California employers are once again facing significant employment law changes scheduled to take effect in 2026. Following the conclusion of the 2025 legislative session, Governor Gavin Newsom signed a broad package of labor and employment legislation that will materially affect workplace compliance, documentation, pay practices, and enforcement exposure across the state.
Many of these new California employment laws are set to become effective on January 1, 2026, while others will roll out through agency guidance and regulatory implementation. Employers who delay preparation risk increased liability, administrative penalties, and litigation exposure in an already aggressive enforcement environment.
This article provides an overview of the most important California employment law changes for 2026 and explains what employers should be doing now to prepare.
California’s 2025 legislative session continued the trend of expanding employee protections and increasing employer compliance obligations. Under California law, statutes enacted during a legislative session generally become operative on January 1 of the following year unless otherwise specified. As a result, many of the employment-related bills signed in October 2025 will take effect at the beginning of 2026.
However, employers should not assume that compliance can wait until the new year. Several laws authorize the Labor Commissioner or other agencies to issue templates, guidance, or regulations, and employers remain responsible for compliance even in the absence of finalized agency materials. Early planning is critical.
One of the most impactful changes for employers in 2026 involves expanded workplace notice and documentation requirements. SB 294, commonly referred to as the Workplace Know Your Rights Act, significantly increases the information employers must provide to employees on an annual basis. The law requires employers to distribute written notices summarizing core employee rights, including wage and hour protections, anti-discrimination laws, leave entitlements, and retaliation safeguards.
The statute also reinforces employee emergency contact designation rights by requiring employers to provide regular opportunities for employees to update this information. Although state agencies are expected to publish standardized templates, employers remain legally responsible for timely and accurate distribution. Failure to comply can result in civil penalties and may also be used as evidence in wage-hour claims, retaliation cases, and representative actions.
Another major development affecting California employers in 2026 is the restriction on so-called stay-or-pay agreements under AB 692. This law limits an employer’s ability to require employees to repay training costs or other expenses if they leave employment within a certain period. These provisions have been increasingly challenged as unlawful restraints on employee mobility.

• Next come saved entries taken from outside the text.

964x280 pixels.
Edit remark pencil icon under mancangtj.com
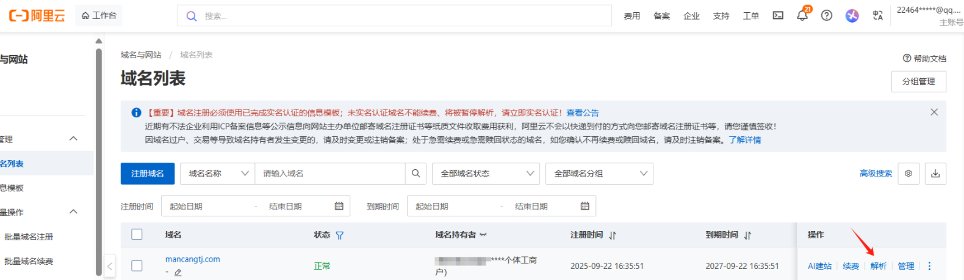coord(178,273)
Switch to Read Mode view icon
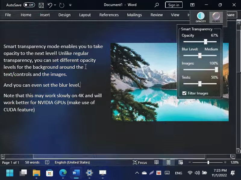241x180 pixels. click(157, 162)
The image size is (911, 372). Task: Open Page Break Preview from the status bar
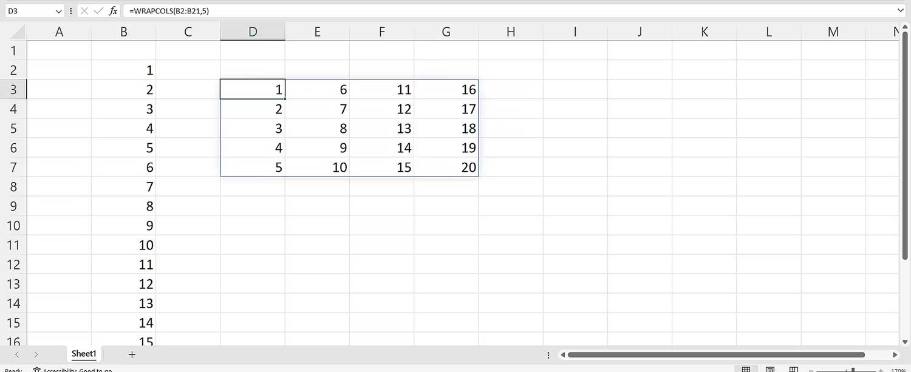point(793,368)
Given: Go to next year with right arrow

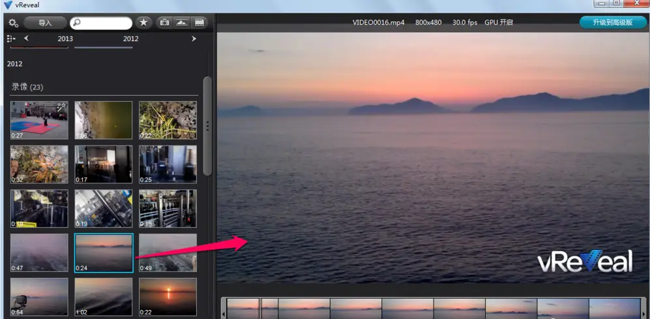Looking at the screenshot, I should (x=194, y=38).
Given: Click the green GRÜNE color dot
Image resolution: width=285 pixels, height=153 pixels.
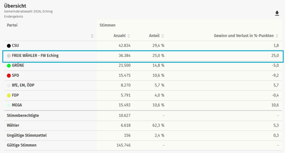Looking at the screenshot, I should (x=9, y=66).
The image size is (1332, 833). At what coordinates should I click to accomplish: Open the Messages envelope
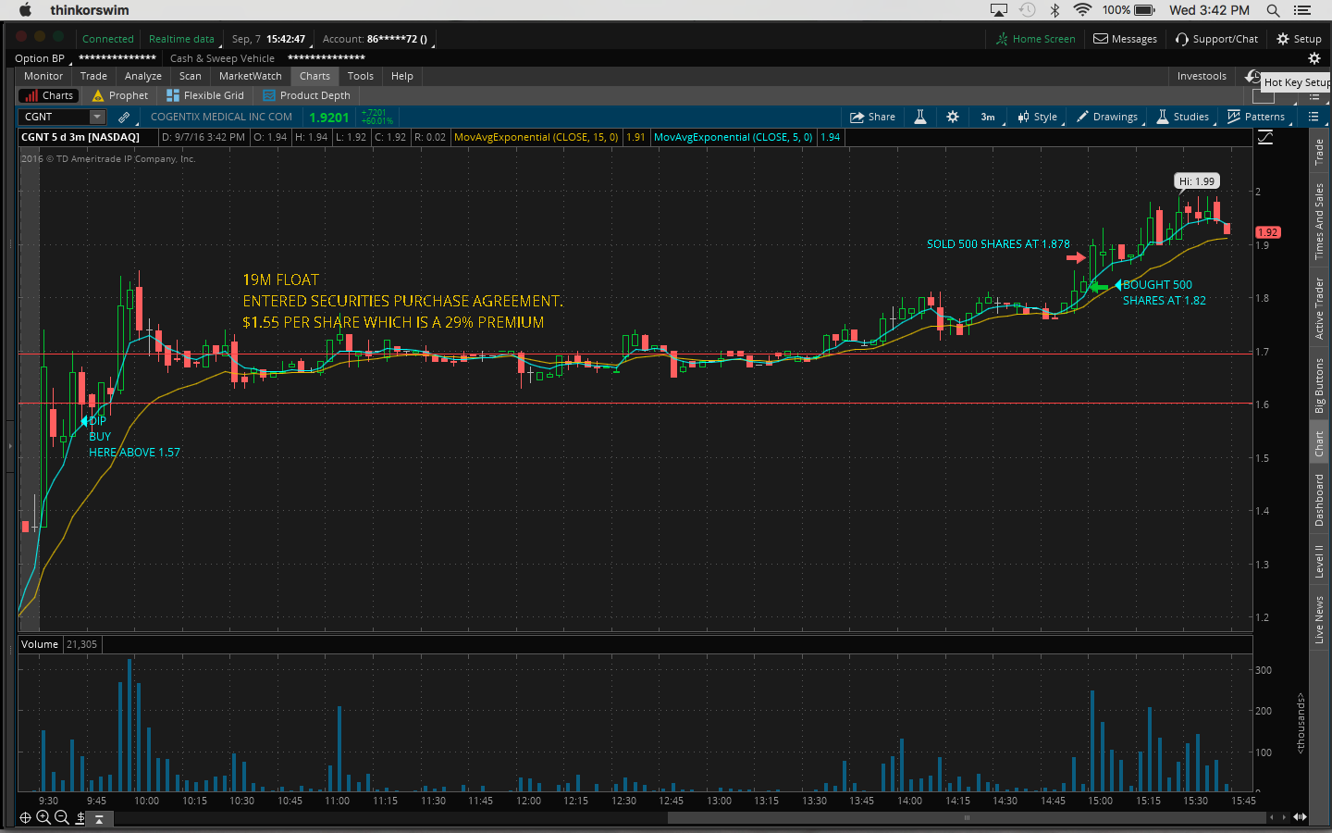coord(1125,39)
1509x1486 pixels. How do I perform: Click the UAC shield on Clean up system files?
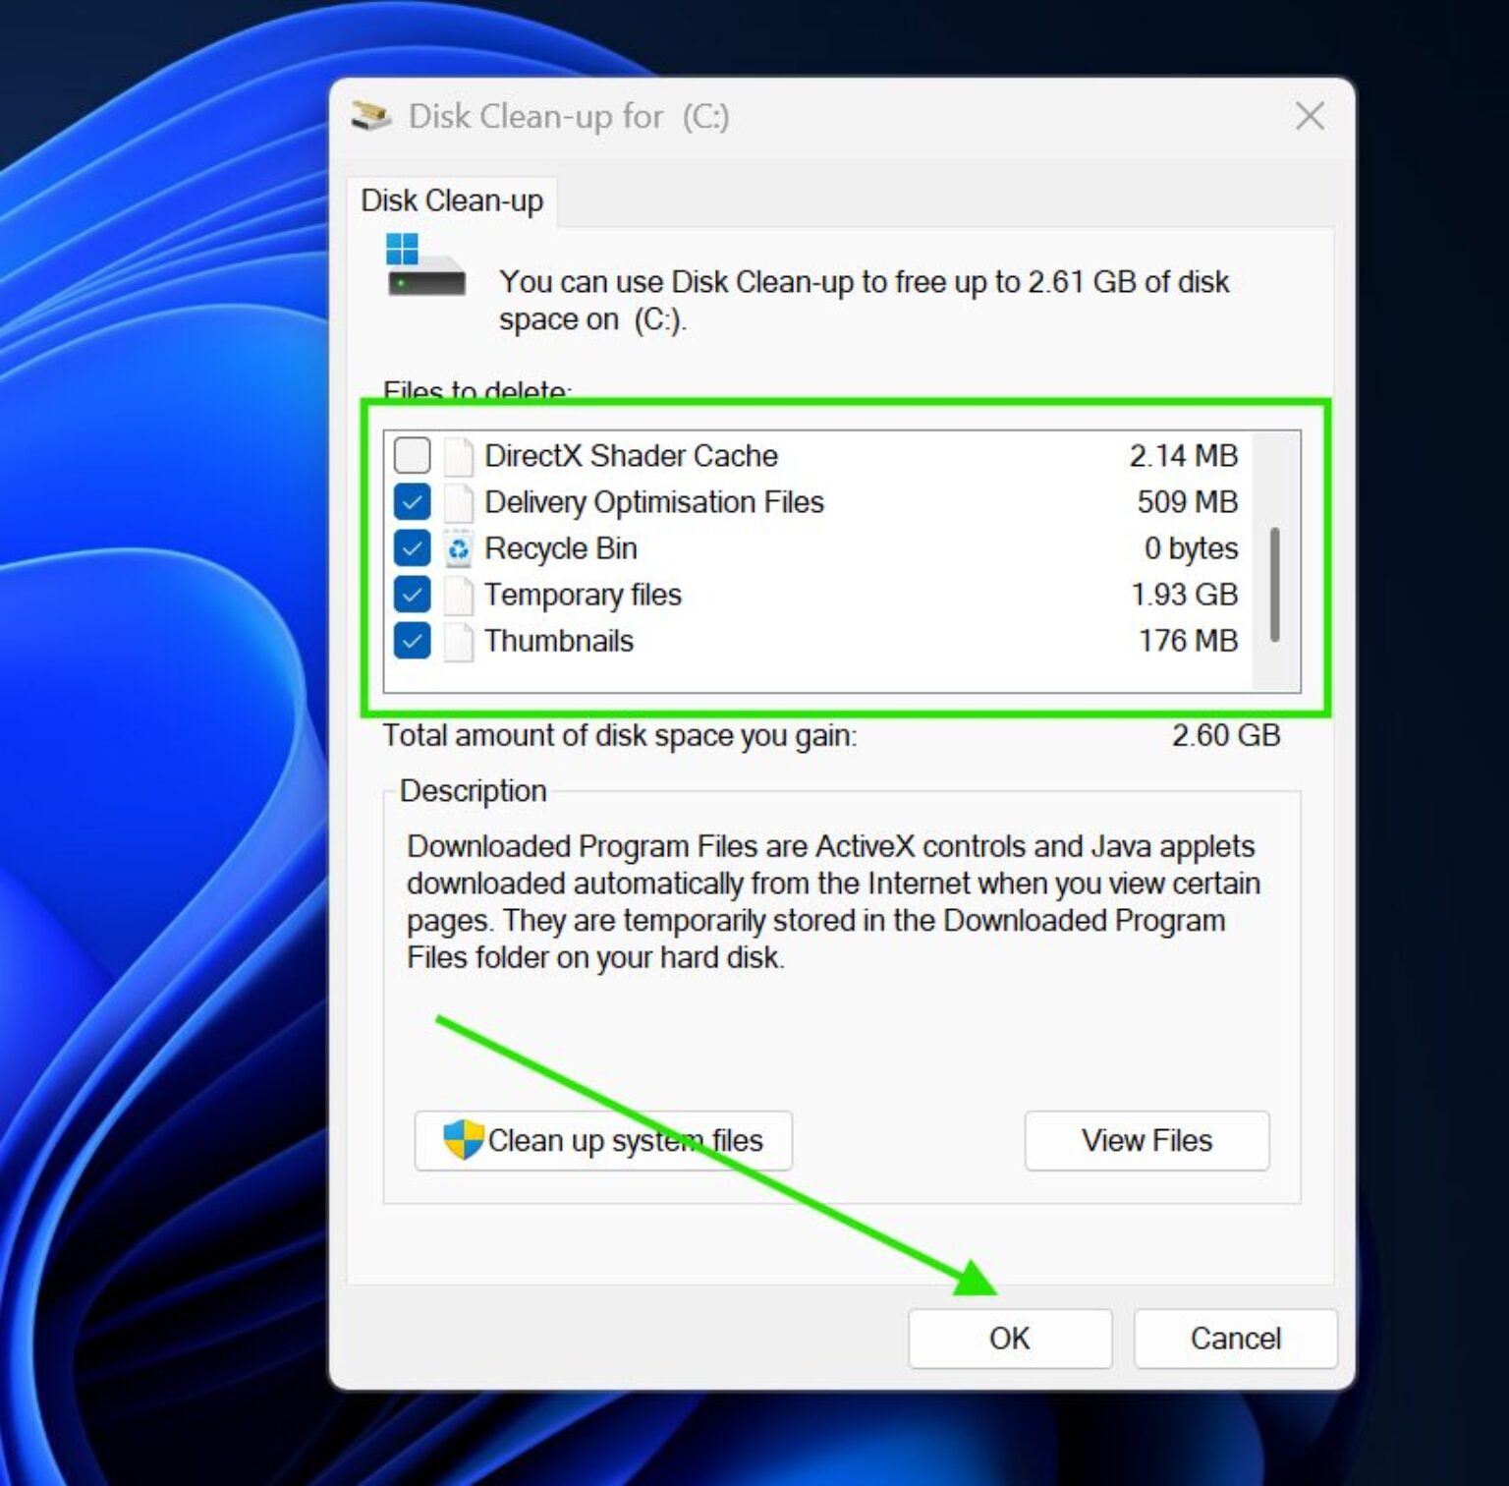pos(464,1141)
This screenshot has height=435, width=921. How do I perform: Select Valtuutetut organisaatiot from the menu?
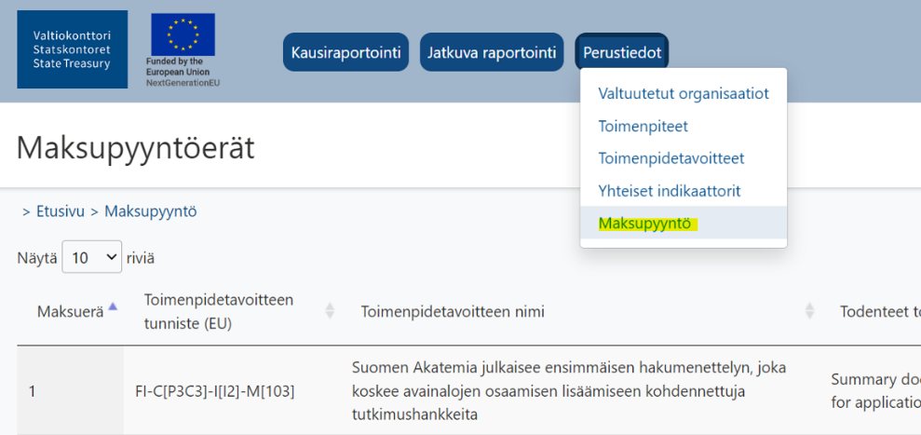point(683,94)
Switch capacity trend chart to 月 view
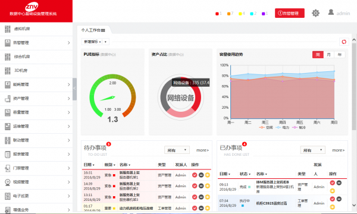 [x=328, y=55]
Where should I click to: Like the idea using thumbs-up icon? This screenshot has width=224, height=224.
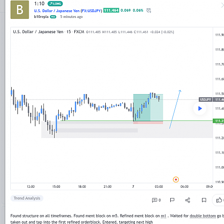pos(219,200)
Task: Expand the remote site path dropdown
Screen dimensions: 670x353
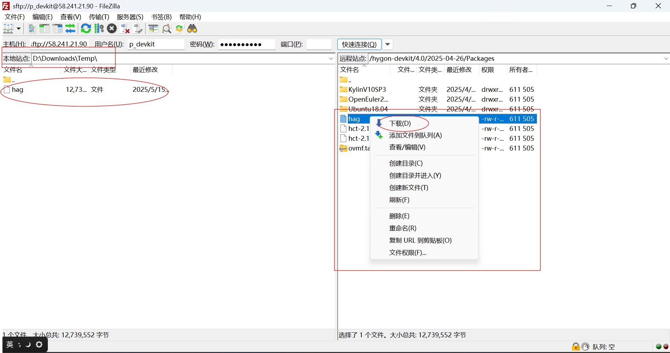Action: coord(666,59)
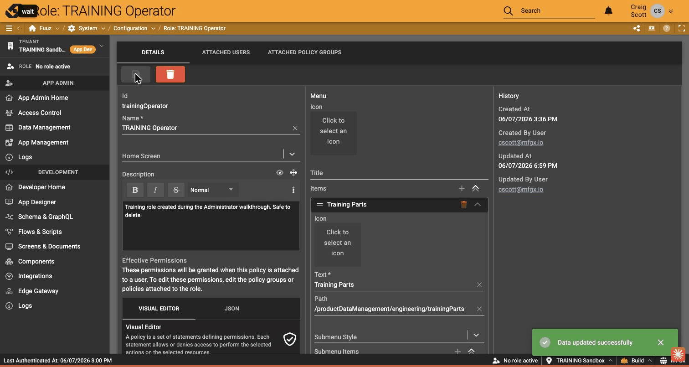Collapse the Training Parts item

[x=477, y=205]
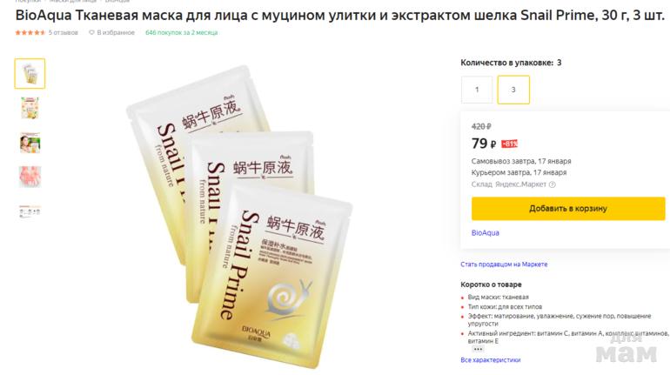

Under the new law, repayment requirements tied to ordinary onboarding, orientation, or employer-required training are generally prohibited. Limited exceptions may apply to voluntary educational programs that provide genuine transferable value beyond the employer’s business. Employers relying on training repayment or reimbursement agreements should review them carefully, as noncompliant provisions may be unenforceable and could trigger claims under California’s strong public policy favoring employee mobility.
Pay transparency and pay equity compliance will also become more demanding in 2026. SB 642 expands California’s existing wage range disclosure requirements by tightening expectations for accuracy and consistency in job postings. Employers must ensure that posted wage ranges reflect good-faith estimates and are applied consistently across recruitment platforms, including third-party job boards and recruiters.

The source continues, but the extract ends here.